▸ MATERIAL PROVIDED
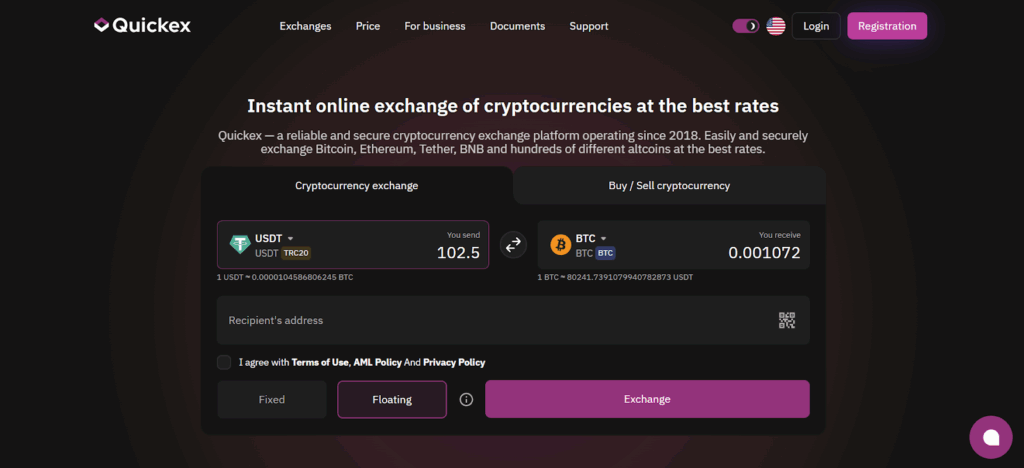Click the info icon next to Floating
Viewport: 1024px width, 468px height.
tap(466, 399)
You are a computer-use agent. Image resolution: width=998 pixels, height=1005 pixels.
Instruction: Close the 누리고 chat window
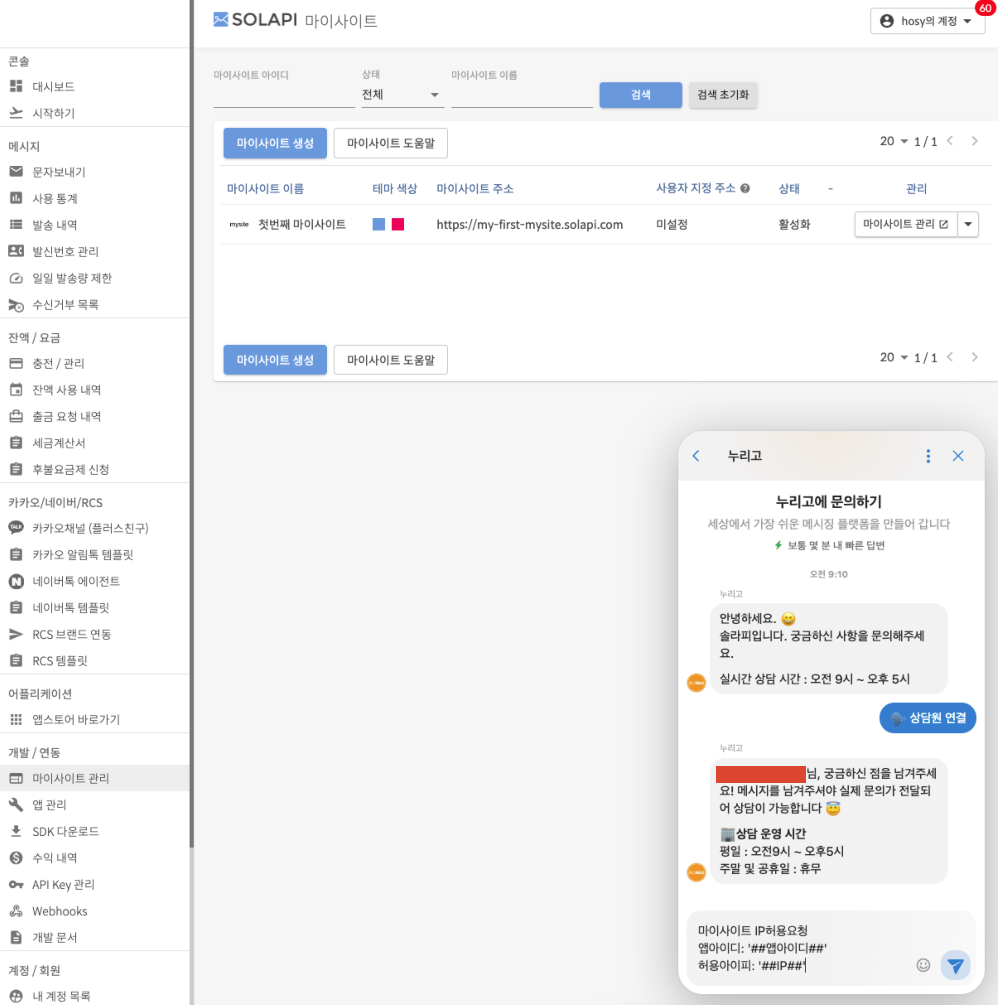[x=958, y=456]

▸ SET TASK
Please reproduce every line of the records above word for word, leaving out the pictures.

▸ SOLVED EXERCISE
Click the info icon next to Floating
Viewport: 1024px width, 468px height.
tap(466, 399)
You are a computer-use agent. Image resolution: width=998 pixels, height=1005 pixels.
Instruction: Close the 누리고 chat window
[x=958, y=456]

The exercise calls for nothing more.